Selected text:
_____

After playing alongside All-Big Ten corners such as Alfonzo Dennard and Stanley Jean-Baptiste, Mitchell wants to be Nebraska's top cover man this season, matching up against opponents' best receivers. He has connected well with new secondary coach Charlton Warren and spent much of the spring working on press technique, a strength for any elite corner.
He also is taking a greater leadership role in the secondary alongside safety Corey Cooper, a fellow senior.
"Very instinctive, plays the ball very well," Nebraska coach Bo Pelini said of Mitchell. "He's a good football player and a guy I think is going to have a big senior year for us. Love the way he competes.
"He brings great enthusiasm to the field and really adds a lot to our defense."
Pelini notes that Mitchell is getting bigger this offseason. But the two-time academic All-Big Ten selection is smart and realistic about his limits.

_____

Records:
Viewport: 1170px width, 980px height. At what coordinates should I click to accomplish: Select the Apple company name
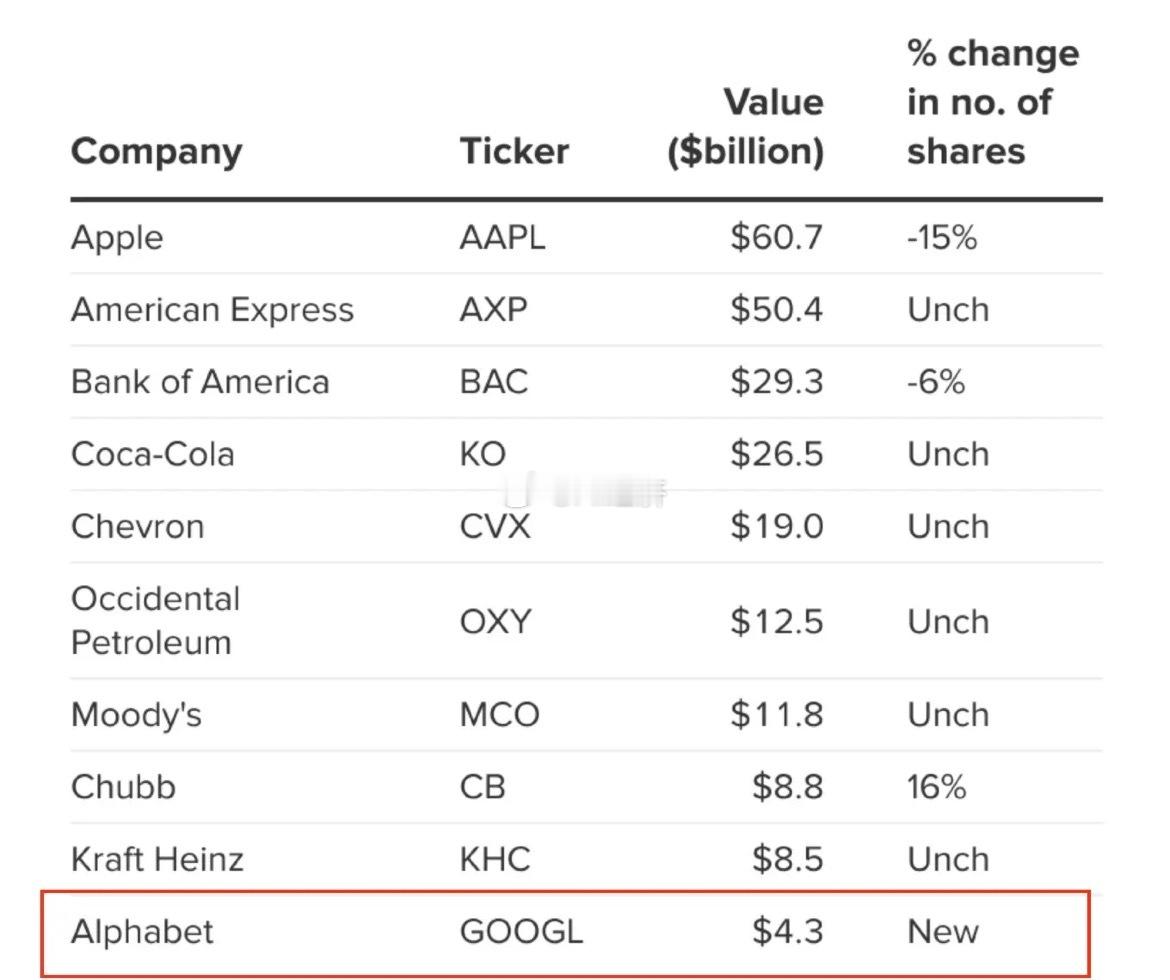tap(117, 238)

_____

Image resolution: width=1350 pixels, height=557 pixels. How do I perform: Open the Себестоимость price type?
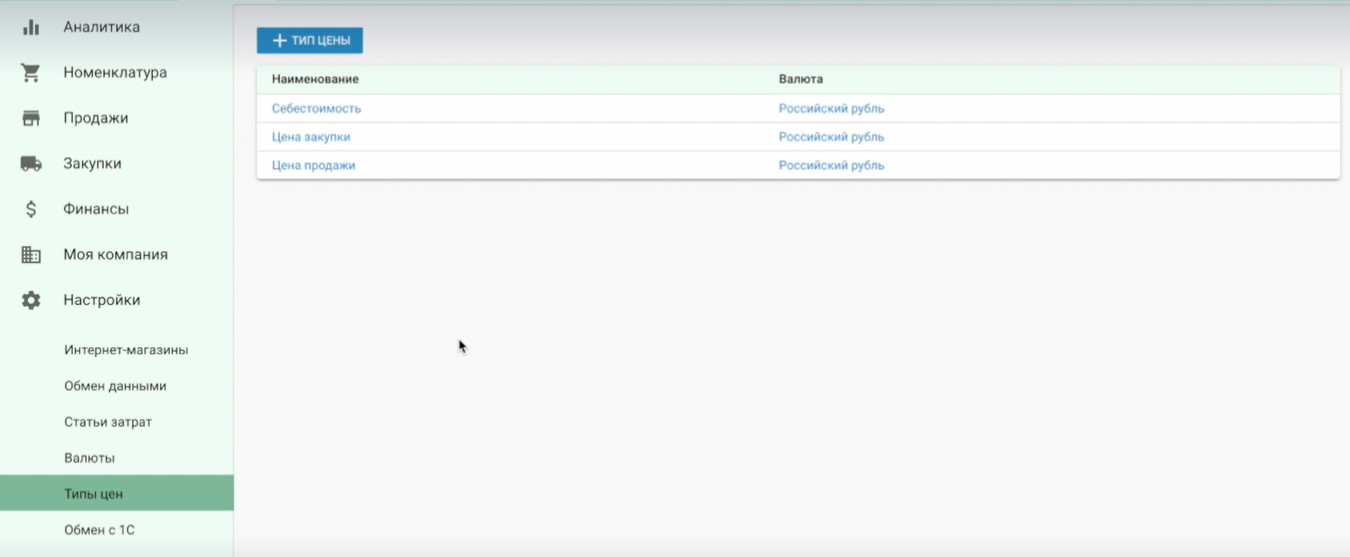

_____

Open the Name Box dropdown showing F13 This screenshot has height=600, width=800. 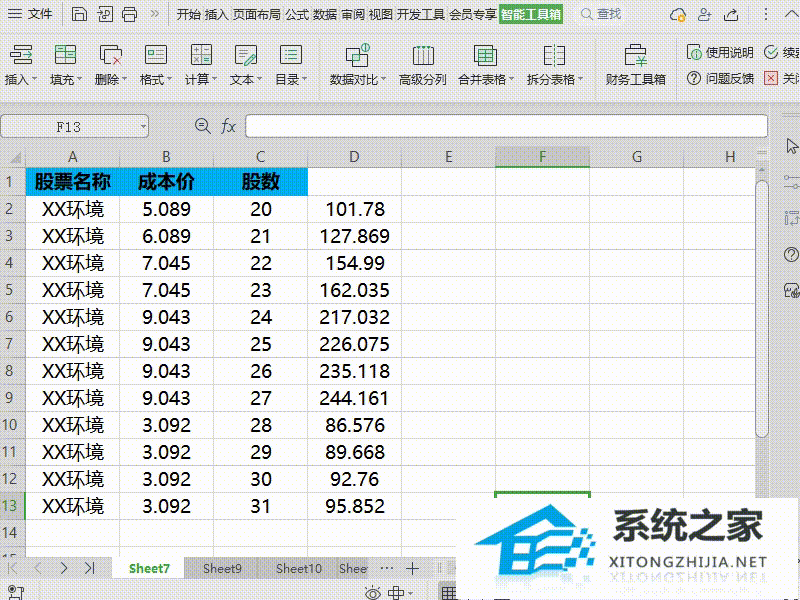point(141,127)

_____

Problem requirements:
Pick up the passage about Nebraska cornerback Mitchell after its last sentence and continue it.

Answer to the exercise:
He would like to play his final season between 170-175 pounds.
"Of course I want to become bigger and stronger," he said. "I just don't want to get to the point where that’s where all my focus is and I start becoming stiff and losing speed. I rely on speed and footwork.
"I don't have a huge frame, so I don't want to push it too far."
Mitchell's size always might be the first thing people notice about him. If his senior season at Nebraska goes as planned, it won't be the only thing.